References (load as needed):

  • Critical: database_schema.md (read before DB operations), iteration_workflow.md (dictionary iteration best practices)
  • Getting started: installation_setup.md, glm_api_setup.md, workflow_guide.md
  • Daily use: quick_reference.md, script_parameters.md, dictionary_guide.md
  • Advanced: sql_queries.md, file_formats.md, architecture.md, best_practices.md
  • Operations: troubleshooting.md, team_collaboration.md

Troubleshooting

Verify setup health with uv run scripts/fix_transcription.py --validate.

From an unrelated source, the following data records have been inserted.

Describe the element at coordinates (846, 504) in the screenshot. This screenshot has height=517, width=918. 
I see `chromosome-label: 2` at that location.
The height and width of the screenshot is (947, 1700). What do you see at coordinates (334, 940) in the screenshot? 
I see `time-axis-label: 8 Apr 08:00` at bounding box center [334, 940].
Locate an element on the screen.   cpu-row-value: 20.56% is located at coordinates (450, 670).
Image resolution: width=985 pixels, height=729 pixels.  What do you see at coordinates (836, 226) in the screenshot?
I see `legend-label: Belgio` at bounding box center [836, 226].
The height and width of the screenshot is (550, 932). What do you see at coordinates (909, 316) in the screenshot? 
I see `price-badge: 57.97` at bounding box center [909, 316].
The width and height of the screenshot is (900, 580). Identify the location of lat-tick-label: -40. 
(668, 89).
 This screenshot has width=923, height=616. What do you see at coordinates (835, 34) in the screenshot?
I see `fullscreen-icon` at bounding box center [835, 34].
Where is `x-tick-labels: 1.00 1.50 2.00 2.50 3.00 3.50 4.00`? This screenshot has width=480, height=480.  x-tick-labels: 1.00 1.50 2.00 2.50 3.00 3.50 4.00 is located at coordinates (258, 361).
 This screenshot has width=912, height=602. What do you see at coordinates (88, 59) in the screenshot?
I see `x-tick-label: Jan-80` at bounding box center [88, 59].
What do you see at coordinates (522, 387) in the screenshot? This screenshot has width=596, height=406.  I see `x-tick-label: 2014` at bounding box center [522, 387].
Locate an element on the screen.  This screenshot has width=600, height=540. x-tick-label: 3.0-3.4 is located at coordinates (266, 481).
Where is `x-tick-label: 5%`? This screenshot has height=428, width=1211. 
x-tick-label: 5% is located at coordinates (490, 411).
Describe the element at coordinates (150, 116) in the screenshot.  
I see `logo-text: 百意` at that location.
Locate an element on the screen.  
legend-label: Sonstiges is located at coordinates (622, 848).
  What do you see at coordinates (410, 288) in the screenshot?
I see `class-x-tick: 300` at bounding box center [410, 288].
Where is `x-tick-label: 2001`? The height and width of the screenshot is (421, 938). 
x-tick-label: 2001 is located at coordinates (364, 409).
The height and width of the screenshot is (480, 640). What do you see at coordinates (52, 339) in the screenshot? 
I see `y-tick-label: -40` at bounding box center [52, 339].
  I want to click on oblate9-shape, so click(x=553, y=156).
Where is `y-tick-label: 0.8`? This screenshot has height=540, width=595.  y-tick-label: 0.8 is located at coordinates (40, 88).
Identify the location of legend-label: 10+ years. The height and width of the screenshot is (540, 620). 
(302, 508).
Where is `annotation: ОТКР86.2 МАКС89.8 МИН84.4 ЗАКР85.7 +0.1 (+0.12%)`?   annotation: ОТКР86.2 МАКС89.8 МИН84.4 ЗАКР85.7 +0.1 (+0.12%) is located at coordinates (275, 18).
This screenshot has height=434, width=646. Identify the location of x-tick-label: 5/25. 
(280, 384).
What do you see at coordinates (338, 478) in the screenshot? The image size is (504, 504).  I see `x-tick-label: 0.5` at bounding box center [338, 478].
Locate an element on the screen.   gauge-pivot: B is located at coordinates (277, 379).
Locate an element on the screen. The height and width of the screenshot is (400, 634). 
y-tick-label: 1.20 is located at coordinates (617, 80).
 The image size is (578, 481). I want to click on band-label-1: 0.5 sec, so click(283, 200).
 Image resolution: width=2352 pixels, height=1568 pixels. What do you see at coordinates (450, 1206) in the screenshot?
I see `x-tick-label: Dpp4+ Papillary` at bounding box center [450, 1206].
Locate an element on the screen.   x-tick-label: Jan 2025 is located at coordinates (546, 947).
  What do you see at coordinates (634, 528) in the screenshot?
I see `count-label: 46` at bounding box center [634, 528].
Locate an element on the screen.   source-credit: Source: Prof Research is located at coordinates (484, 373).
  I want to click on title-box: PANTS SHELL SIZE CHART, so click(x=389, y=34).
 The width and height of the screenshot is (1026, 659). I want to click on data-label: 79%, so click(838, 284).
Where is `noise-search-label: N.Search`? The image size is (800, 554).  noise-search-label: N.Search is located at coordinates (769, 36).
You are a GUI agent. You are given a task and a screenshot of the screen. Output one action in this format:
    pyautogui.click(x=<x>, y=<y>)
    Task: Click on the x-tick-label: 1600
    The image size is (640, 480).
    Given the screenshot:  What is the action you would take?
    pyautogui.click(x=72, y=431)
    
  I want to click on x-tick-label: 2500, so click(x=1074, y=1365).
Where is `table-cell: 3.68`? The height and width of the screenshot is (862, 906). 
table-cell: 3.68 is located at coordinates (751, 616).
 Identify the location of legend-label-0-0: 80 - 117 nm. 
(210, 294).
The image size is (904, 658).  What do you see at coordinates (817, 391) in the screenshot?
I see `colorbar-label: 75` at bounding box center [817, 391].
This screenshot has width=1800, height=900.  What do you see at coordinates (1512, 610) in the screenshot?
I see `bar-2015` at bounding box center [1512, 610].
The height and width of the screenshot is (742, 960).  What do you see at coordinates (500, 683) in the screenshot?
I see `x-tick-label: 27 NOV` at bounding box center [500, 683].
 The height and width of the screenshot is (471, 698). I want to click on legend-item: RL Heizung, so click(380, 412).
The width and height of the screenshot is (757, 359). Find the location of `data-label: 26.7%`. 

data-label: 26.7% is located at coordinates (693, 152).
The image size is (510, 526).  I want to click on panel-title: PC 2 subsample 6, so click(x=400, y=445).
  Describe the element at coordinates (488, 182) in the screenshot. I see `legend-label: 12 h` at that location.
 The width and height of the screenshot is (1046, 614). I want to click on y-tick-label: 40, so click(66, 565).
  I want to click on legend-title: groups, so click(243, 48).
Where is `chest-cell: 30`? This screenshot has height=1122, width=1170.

Common issues:

  • Missing database → Run --init
  • Missing API key → export GLM_API_KEY="<key>" (obtain from https://open.bigmodel.cn/)
  • Permission errors → Check ~/.transcript-fixer/ ownership

See references/troubleshooting.md for detailed error resolution and references/glm_api_setup.md for API configuration.